Di samping itu, di salah satu poin surat tersebut, KPK juga meminta pemerintah untuk memperbaiki RUU KUHP. Selain itu, KPK juga meminta agar pemerintah mengeluarkan seluruh tindak pidana luar biasa dari buku II RUU KUHP termasuk tindak pidana korupsi dan tindak pidana lainnya yang bersifat koruptif yang merupakan delik korupsi berdasarkan UU Tipikor saat ini.

"Beberapa ketentuan dalam RUU KUHAP juga perlu diperbaiki lebih dahulu, antara lain adanya ketentuan khusus untuk mendukung proses penegakan hukum atas kejahatan korupsi dan kejahatan luar biasa lainnya," sebut surat tersebut.
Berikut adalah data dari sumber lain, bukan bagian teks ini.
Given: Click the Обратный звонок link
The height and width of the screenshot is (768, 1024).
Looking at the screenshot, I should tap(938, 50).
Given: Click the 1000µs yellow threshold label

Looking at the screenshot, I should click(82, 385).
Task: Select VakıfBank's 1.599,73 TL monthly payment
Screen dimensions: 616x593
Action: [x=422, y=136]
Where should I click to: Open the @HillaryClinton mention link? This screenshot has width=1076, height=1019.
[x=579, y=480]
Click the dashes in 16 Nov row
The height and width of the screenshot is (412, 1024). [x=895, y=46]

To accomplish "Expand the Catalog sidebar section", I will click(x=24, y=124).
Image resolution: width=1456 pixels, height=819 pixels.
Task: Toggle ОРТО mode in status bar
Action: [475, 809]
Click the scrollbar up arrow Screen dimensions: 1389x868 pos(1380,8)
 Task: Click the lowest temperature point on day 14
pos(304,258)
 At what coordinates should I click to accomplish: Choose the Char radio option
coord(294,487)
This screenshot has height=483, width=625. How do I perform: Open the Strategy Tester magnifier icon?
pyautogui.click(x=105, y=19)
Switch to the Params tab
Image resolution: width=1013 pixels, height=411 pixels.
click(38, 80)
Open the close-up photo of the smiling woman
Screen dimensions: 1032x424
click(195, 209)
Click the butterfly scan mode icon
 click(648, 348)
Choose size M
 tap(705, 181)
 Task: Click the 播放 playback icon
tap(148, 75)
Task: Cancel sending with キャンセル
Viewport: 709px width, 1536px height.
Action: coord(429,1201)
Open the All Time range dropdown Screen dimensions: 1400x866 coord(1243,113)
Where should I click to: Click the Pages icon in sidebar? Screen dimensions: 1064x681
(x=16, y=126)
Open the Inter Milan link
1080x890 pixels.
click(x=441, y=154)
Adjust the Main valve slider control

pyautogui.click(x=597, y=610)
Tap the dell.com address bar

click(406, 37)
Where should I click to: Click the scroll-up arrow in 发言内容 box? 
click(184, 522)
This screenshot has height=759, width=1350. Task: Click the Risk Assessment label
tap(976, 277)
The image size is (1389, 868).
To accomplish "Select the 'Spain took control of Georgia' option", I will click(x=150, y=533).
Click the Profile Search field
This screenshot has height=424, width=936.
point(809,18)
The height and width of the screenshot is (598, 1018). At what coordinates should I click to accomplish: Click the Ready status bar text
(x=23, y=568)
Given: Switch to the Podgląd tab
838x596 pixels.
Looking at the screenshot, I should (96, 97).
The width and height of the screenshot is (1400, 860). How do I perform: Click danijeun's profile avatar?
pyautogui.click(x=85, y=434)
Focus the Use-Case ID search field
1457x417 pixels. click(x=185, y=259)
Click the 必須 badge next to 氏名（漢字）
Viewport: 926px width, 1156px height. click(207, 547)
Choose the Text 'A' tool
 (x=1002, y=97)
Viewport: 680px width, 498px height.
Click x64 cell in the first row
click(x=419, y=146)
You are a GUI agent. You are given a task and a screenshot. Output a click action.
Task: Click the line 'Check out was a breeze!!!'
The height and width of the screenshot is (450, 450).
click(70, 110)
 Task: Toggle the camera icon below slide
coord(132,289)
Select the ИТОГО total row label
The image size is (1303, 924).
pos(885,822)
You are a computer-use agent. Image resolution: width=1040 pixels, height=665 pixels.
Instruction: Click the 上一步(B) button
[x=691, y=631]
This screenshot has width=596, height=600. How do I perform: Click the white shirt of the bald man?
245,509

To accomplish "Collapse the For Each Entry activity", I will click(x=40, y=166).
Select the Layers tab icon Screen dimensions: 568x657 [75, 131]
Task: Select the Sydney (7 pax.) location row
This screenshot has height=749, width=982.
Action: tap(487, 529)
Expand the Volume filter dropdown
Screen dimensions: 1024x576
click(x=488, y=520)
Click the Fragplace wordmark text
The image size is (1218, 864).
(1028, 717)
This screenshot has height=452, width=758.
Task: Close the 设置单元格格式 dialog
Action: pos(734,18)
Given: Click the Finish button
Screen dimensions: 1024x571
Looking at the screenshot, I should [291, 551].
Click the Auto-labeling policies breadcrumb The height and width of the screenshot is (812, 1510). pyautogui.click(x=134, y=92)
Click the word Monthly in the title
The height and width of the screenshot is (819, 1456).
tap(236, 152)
Surat KPK ini di satu sisi tak ubahnya menelikung wewenang DPR dan pemerintah dalam pembuatan undang-undang. Di sisi lain, surat KPK juga membuka asumsi publik selama ini yang menempatkan DPR sebagai institusi yang salah khususnya terkait isu pembonsaian KPK. Padahal, jika ditelusuri RUU KUHP dan KUHAP berasal dari pemerintah.
Tags

Post a Comment

0Comments

Post a Comment (0)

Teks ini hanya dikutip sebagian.